Warum wollen die das in der Berufsschule dann so und geben sogar punkt-Abzug?


----------



## irgendjemand (6. Mrz 2012)

@x22

lolw00t ... sorry ... aber nur weil dir mal jemand damals in der berufsschule gesagt hat das er persönlich das nicht gut findet ... und euch bestraft hat wenn ihr es trotzdem getan habt *in anlehnung an pg1337* ... und irgendwelche C++ compiler das selbst bis heute nicht auf die reihe bekommen ... sorry ... aber dann hattest du einfach einen ziemlich schlechten lehrer ...

und warum es in deinem arbeitsumfeld ebenfalls so ist ... na ich will es eigentlich gar nicht wissen oder hinterfragen ...


aber wie hier bereits von anderen erwähnt : es ist gängige praxis einen counter für ein for-loop auch dierekt in dessen head zu DEKLARIEREN ...
wenn du eine variable außerhalb eines loops deklarierst *nur mal so : man kann einen primitiven datentypen NICHT initialisieren ... da primitive datentypen NICHT "null" sein können* ... dann wird 1) sein scope erweitert ... welchen man laut conventions so klein wie möglich halten soll ... und 2) ist damit die "lebenszeit" und damit die zeit in der RAM von dieser variable verbraucht wird erheblich verlängert *mindestens bis zum ende des blocks* ...

und DAS ... dieses "großer scope" und "lange lebenszeit" ist nach conventions eben zu vermeiden ... und damit steht die aussage "counter außerhalb des loops deklarieren" im dierekten widerspruch mit den conventions ... wesshalb es in meinen augen sehr wohl richtig ist einem anfänger genau diese schreibweise [c]for(int i=0; i<10; i++)[/c] deinem käse vorzuschlagen ... weil es genau so nämlich conventions conform ist ... was deins nun mal nicht wäre ...


----------



## faetzminator (6. Mrz 2012)

x22, dein Edit hab ich gesehen.
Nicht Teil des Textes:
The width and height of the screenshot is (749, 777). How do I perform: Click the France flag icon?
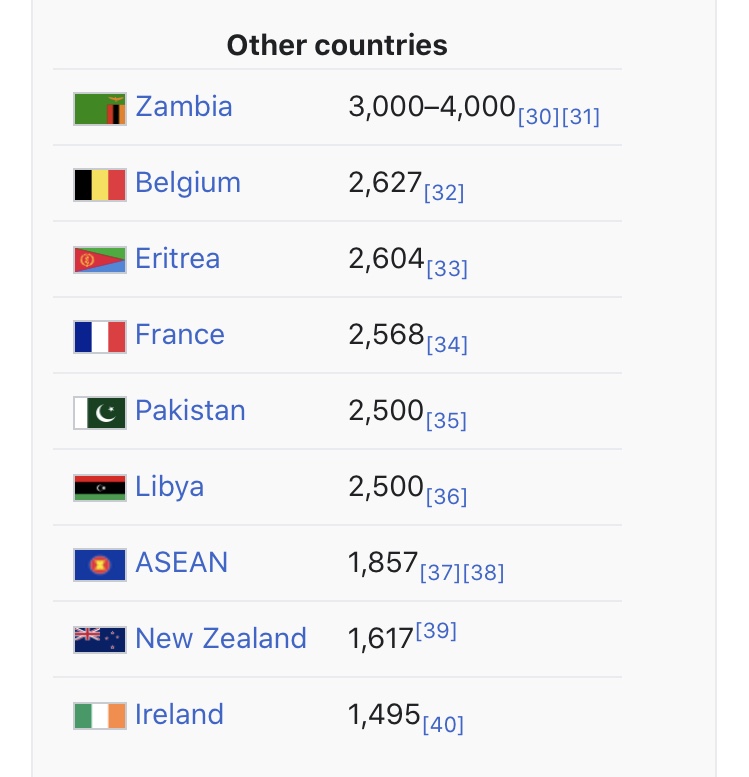pos(100,337)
Das was du sagst, sagt genau auch mein Link aus. Aber hast du diese Konvention damals in Java oder in C++ (oder was anderem) gelernt? Ich denk eher, dass die Konvention vielleicht von älteren C/C++ Entwicklern wegen eben eines wie von mir geposteten Grundes kommt.


----------



## DanZ (6. Mrz 2012)

pg1337 hat gesagt.:


> Warum wollen die das in der Berufsschule dann so und geben sogar punkt-Abzug?



Bei uns gabs im Abi Punktabzug wenn wir statt "Schlange" "Queue" geschrieben haben... noch Fragen?


----------



## x22 (6. Mrz 2012)

njans hat gesagt.:


> Das ist anscheinend wieder so ein altertümlicher Brauch, wie die Underscore Notation. Früher mal sinnvoll, heute obsolet.
> Nebenbei ist es unsinnig Variablen mehr Sichtbarkeit einzuräumen, als sie benötigen.




Das mit der Sichtbarkeit ist grade erstmal nebensächlich in dem Beispiel.


----------



## irgendjemand (6. Mrz 2012)

DanZ hat gesagt.:


> Bei uns gabs im Abi Punktabzug wenn wir statt "Schlange" "Queue" geschrieben haben... noch Fragen?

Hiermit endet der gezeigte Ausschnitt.